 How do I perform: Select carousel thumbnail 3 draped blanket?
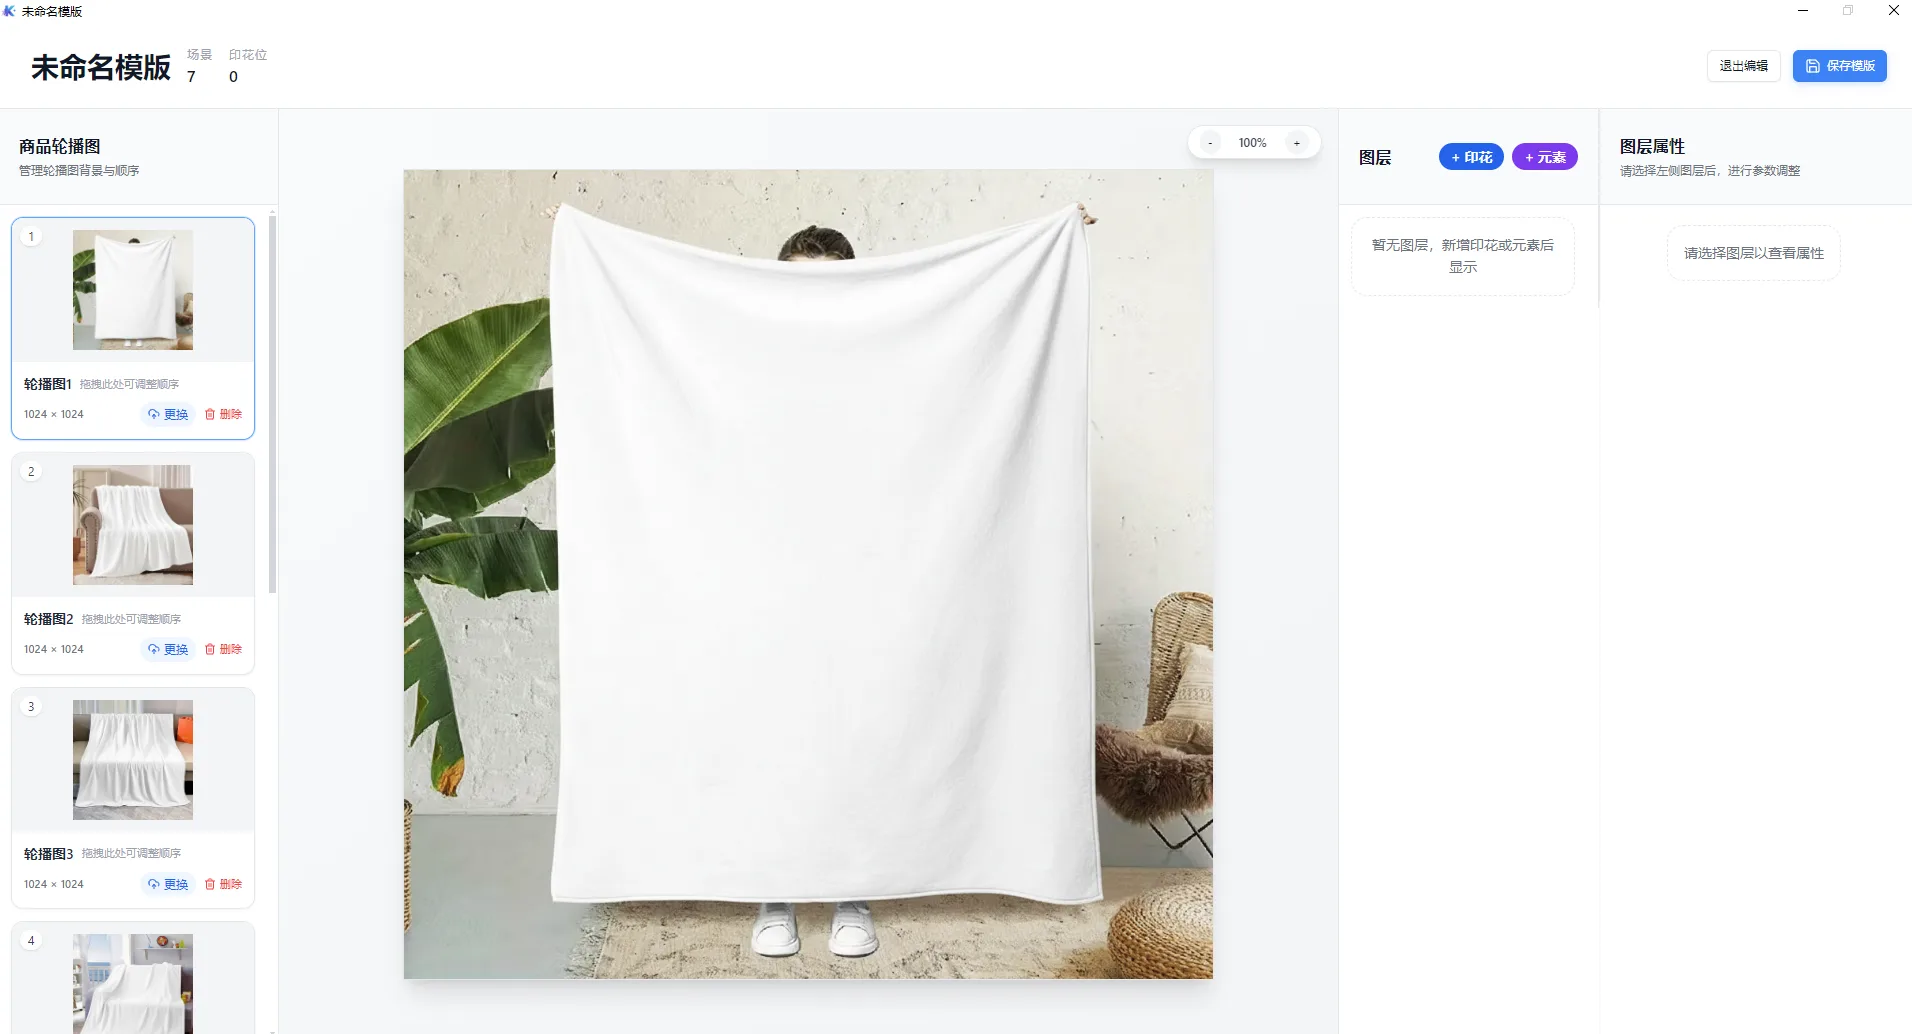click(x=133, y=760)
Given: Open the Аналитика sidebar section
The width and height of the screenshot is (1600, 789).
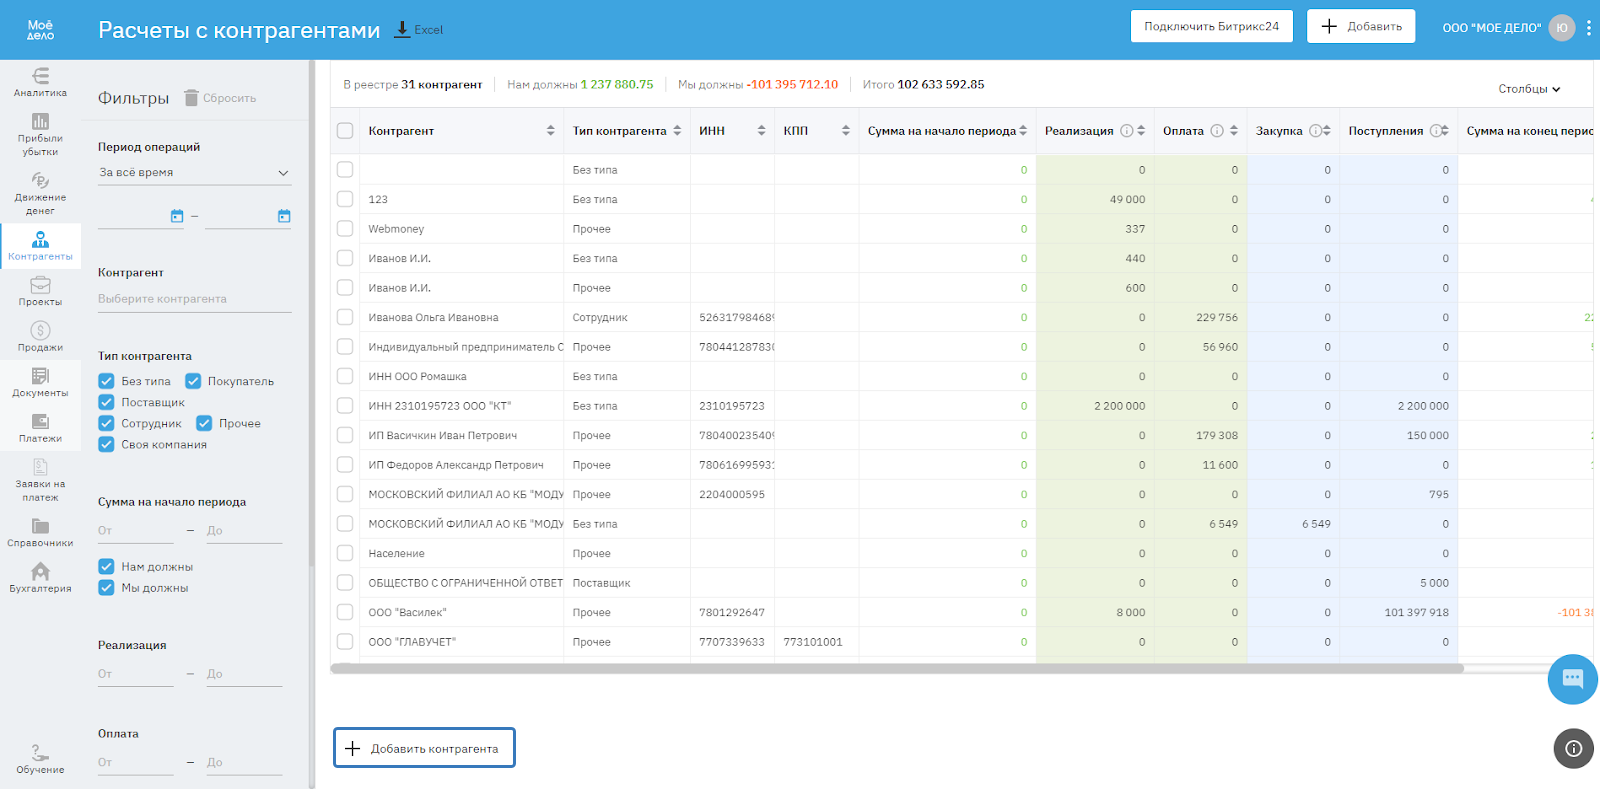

==

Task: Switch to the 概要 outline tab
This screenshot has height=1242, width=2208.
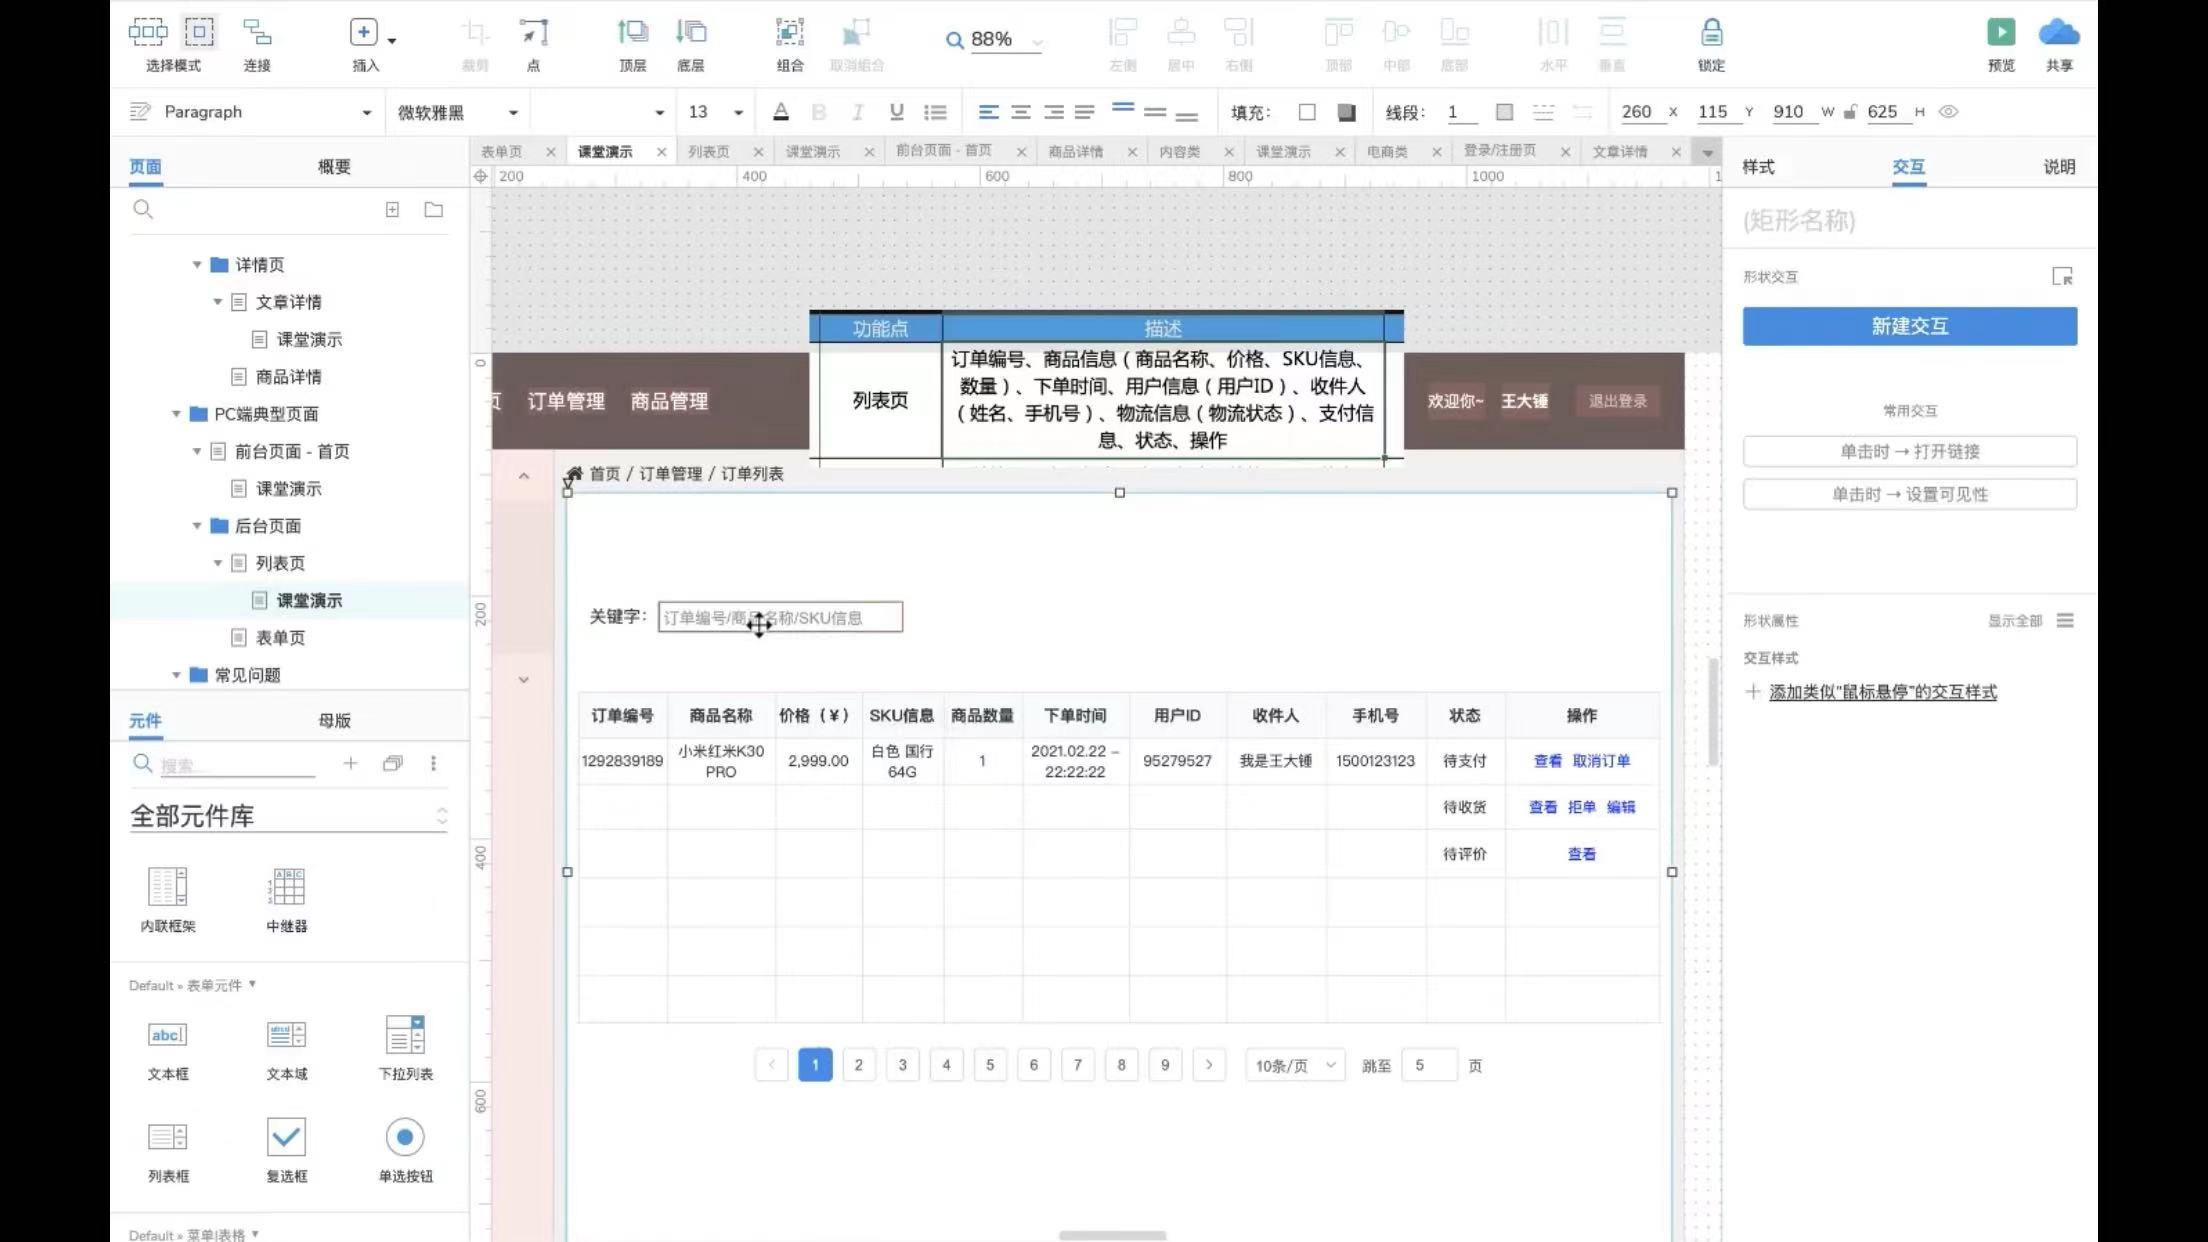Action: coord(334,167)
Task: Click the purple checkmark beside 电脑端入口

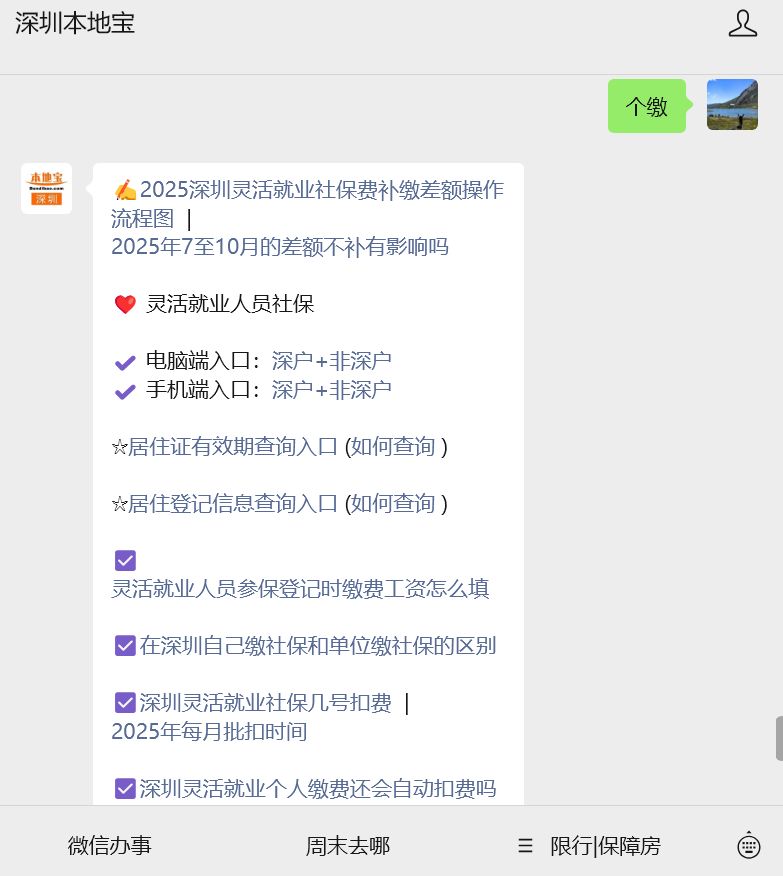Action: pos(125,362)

Stated task
Rewrite the part of the data that opens with the line containing "Task: Switch to the 概要 outline tab" and closes with the line containing "Action: pos(125,362)", both lines included. Scale every coordinate in the answers by 2.55 and round to whole numbers, with halves rounded up, leave the requests unchanged, and omit the pictures.

Result
Task: Switch to the 概要 outline tab
This screenshot has height=1242, width=2208.
Action: coord(852,426)
Task: Click the purple checkmark beside 电脑端入口

Action: pos(319,923)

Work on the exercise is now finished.